= BRIEF 1 =
According to the comment thread, which mass-produced house was made entirely of enameled steel?
= BRIEF 2 =
Update the comment thread's section that opens with the words "Beer on the" and closes with "the health problems.", and in it change "coffin nails" to "cancer sticks".

= PASSAGE FOR REVIEW =

* * * *

Result (of an admittedly smallish sample):
All except two subjects in the intervention group had HTGC lower than 5.6% at the end of the study period, thus not fulfilling current criteria for hepatic steatosis.

Beervana

Fries bad. There is no minimum daily requirement for refined sugar. don't drink soda.


Beer on the other hand...A beer hacker drinks his way to the truth: Beervana.

Lacy

It'll probably be October before we actually get to Memphis to enjoy deep fried burgers...and barbecue...and more barbecue...but Beale St. is still calling my name.

ScottD

Another mass produced house is the Lustron House. All enameled steel. Wiki has a nice entry.

People called cigarettes "coffin nails" and eventually fast food was referred to as junk food. It seems that eventually folks figure it out and then ignore the health problems.

Berin Greenbear

The problem is deeper than McDonald's and Wal-Mart. Go on a drive by Interstate and you find the same restaurants at every exit. In The Adventures of Rocky and Bullwinkle (awful movie, but watch it anyway), this is one of the running gags. Chain restaurants have pushed out smaller, privately owned establishments in a lot of places. This is sad because it's one less marker to tell you that you are in someplace different than you were before.

* * * *

= Stored data entries =

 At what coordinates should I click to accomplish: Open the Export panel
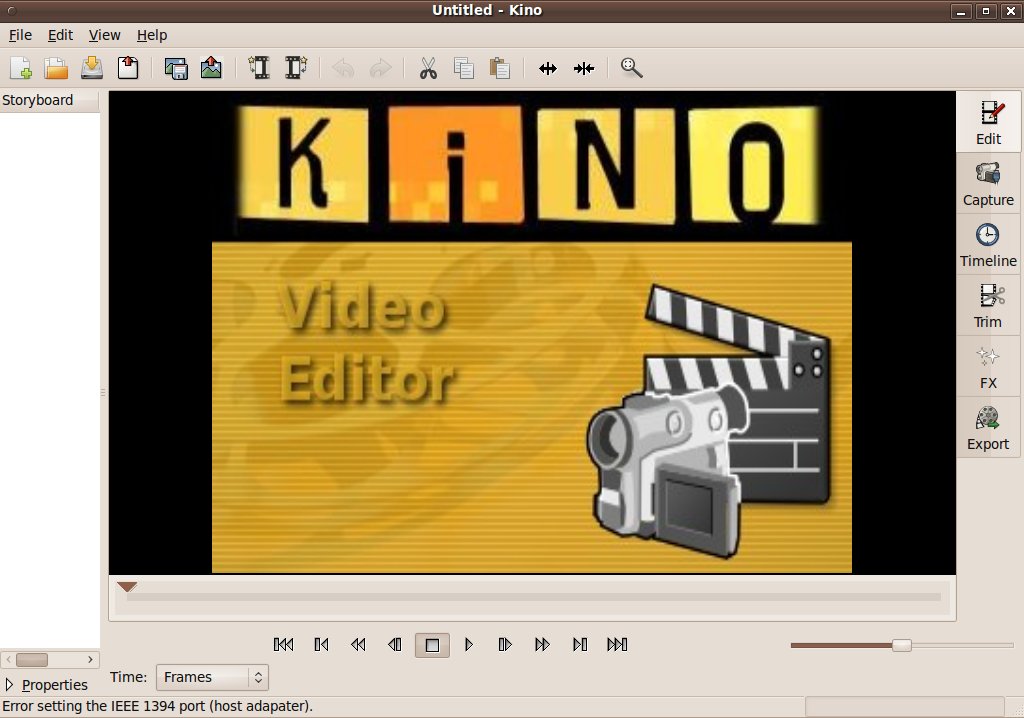pyautogui.click(x=988, y=427)
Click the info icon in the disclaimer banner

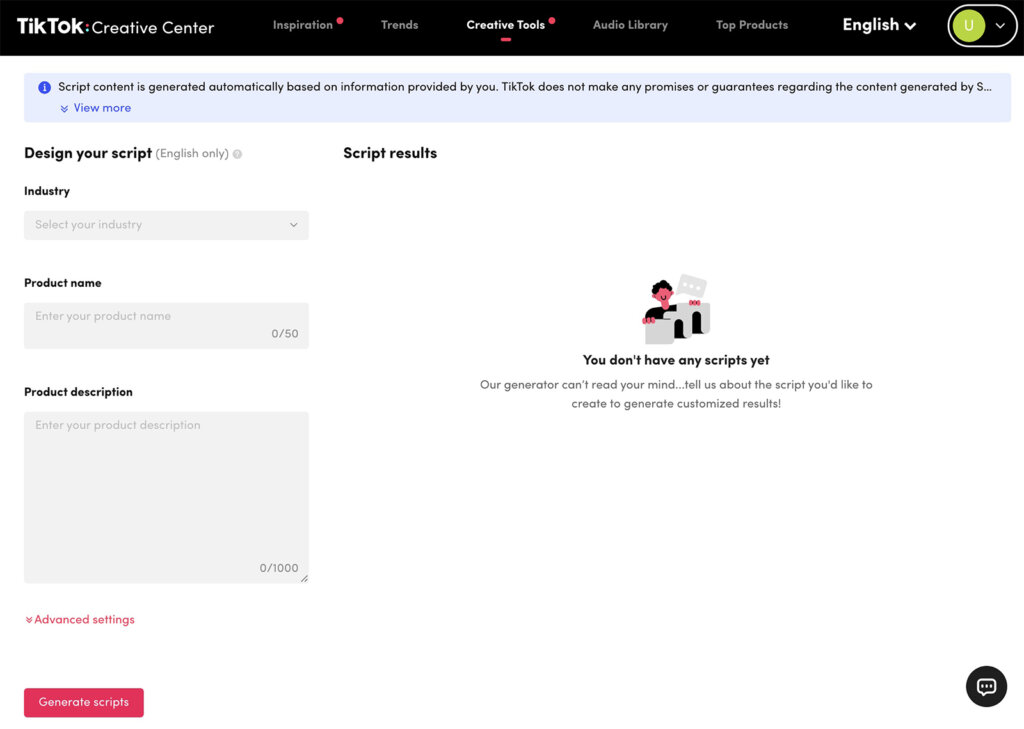click(44, 87)
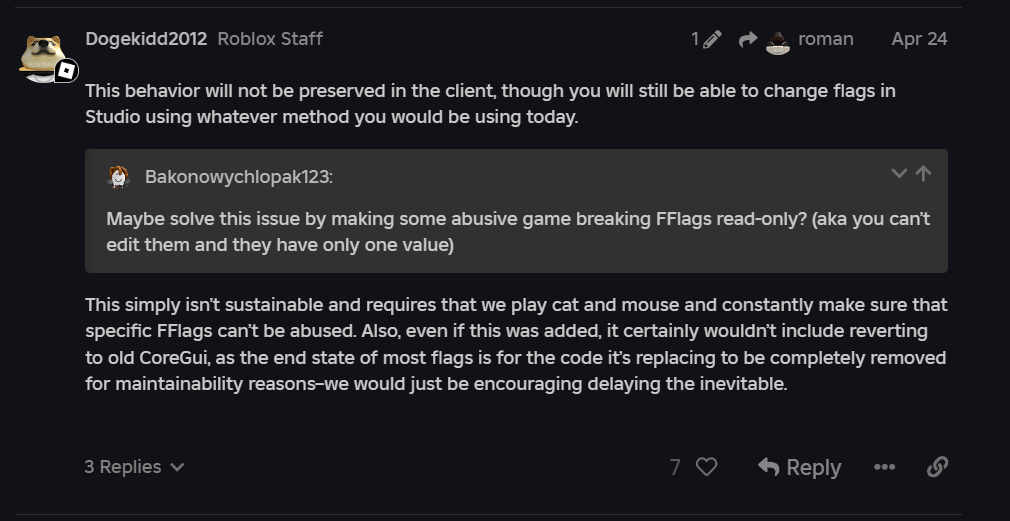The width and height of the screenshot is (1010, 521).
Task: Click Bakonowychlopak123's quote avatar
Action: [x=119, y=177]
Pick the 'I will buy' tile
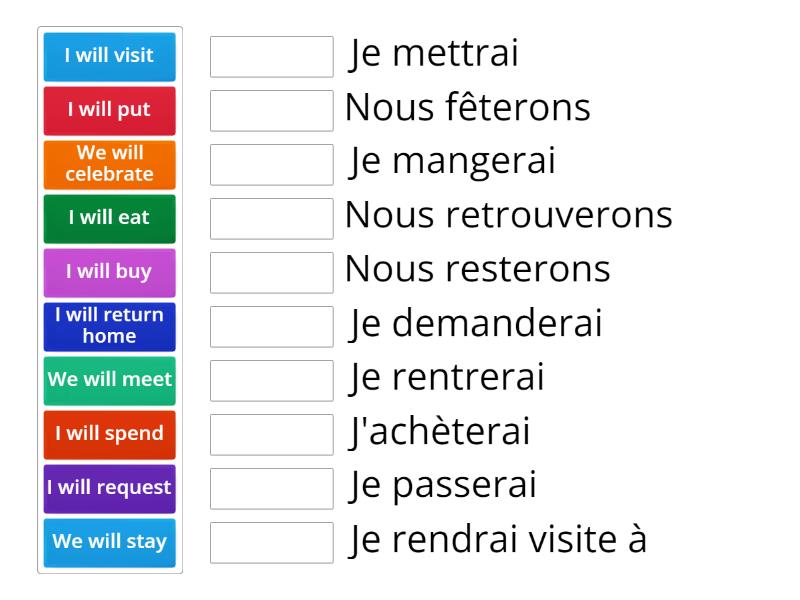The width and height of the screenshot is (800, 600). (109, 272)
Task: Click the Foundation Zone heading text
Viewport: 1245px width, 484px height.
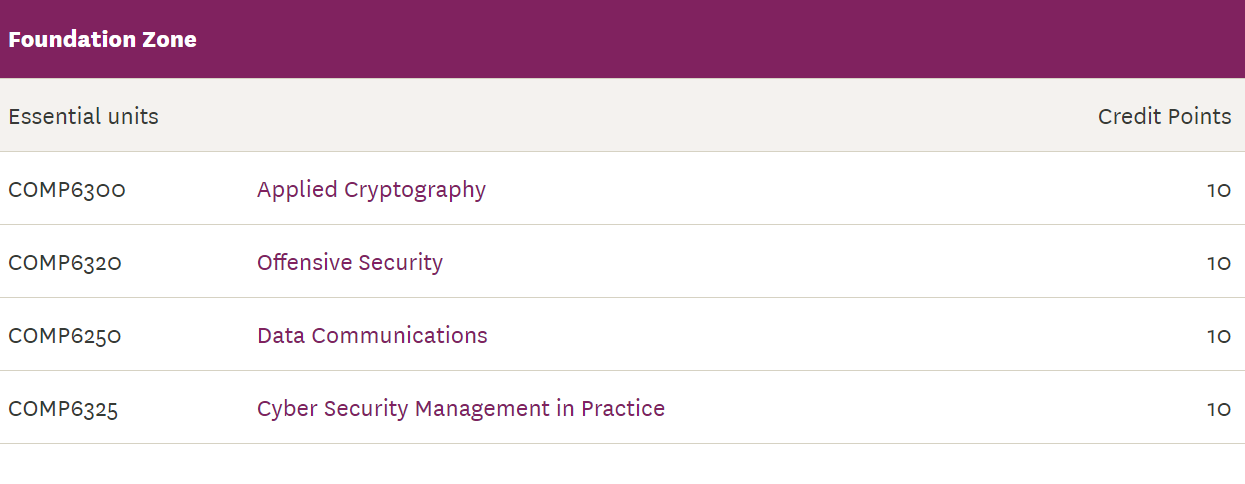Action: tap(103, 40)
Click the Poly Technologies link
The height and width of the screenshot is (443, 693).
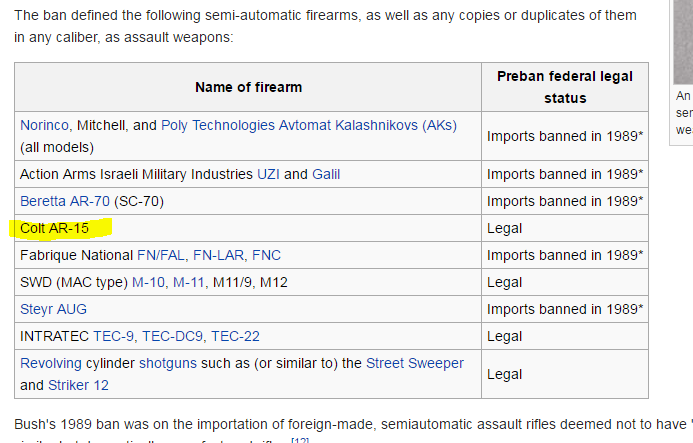click(x=218, y=125)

* * * *

= TASK SOLUTION 1 =
The Lustron House.

= TASK SOLUTION 2 =
Beer on the other hand...A beer hacker drinks his way to the truth: Beervana.

Lacy

It'll probably be October before we actually get to Memphis to enjoy deep fried burgers...and barbecue...and more barbecue...but Beale St. is still calling my name.

ScottD

Another mass produced house is the Lustron House. All enameled steel. Wiki has a nice entry.

People called cigarettes "cancer sticks" and eventually fast food was referred to as junk food. It seems that eventually folks figure it out and then ignore the health problems.